**PROBLEMS TO WORK ON:**
a - Reproduce the blog post word for word, starting at "As a user, maybe" and ending at "your toes in.".
b - Summarize the blog post in two sentences.

Company Blog | Incognia

Balancing Growth Tactics With Fraud Prevention: How to Protect Promo Campaigns From Abuse

Written by Danny Paulk | May 13, 2024 at 8:13 PM

Everybody likes a good deal, especially if it's for a good product. When marketing teams are brainstorming new growth strategies and ways to bring in new users and encourage conversion, sales and promo campaigns are often some of the best ways to sweeten the deal for new users.

As a user, maybe you're curious about a service, but not quite willing to pay full price just to try it out. If that platform can offer you 20 or even 50% off for your first purchase, that's a much more enticing way to dip your toes in.

As a marketing professional, you're counting on the idea that users will come for the discounts, and stay for the amazing product.

Promotional campaigns, discounts, new user bonuses, and referral bonuses are all thriving parts of a strong growth strategy, but unfortunately, they can also be prone to abuse by organized fraudsters.

**RECORDED INFORMATION:**
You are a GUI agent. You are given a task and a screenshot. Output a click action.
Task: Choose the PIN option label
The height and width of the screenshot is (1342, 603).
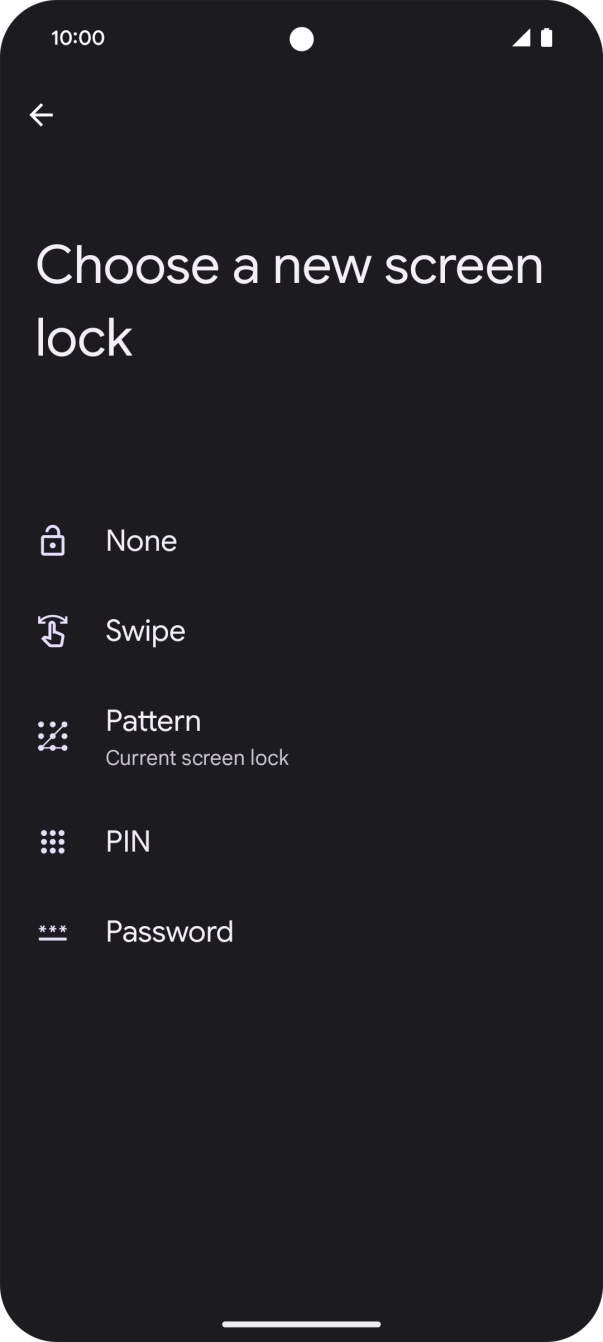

**EXPECTED ANSWERS:**
a -
As a user, maybe you're curious about a service, but not quite willing to pay full price just to try it out. If that platform can offer you 20 or even 50% off for your first purchase, that's a much more enticing way to dip your toes in.

b - Sales and promo campaigns are among the best ways for marketing teams to bring in new users and encourage conversion, since an offer such as 20 or 50% off a first purchase makes trying a service more enticing. Promotional campaigns, discounts, new user bonuses, and referral bonuses are thriving parts of a strong growth strategy, but they can also be prone to abuse by organized fraudsters.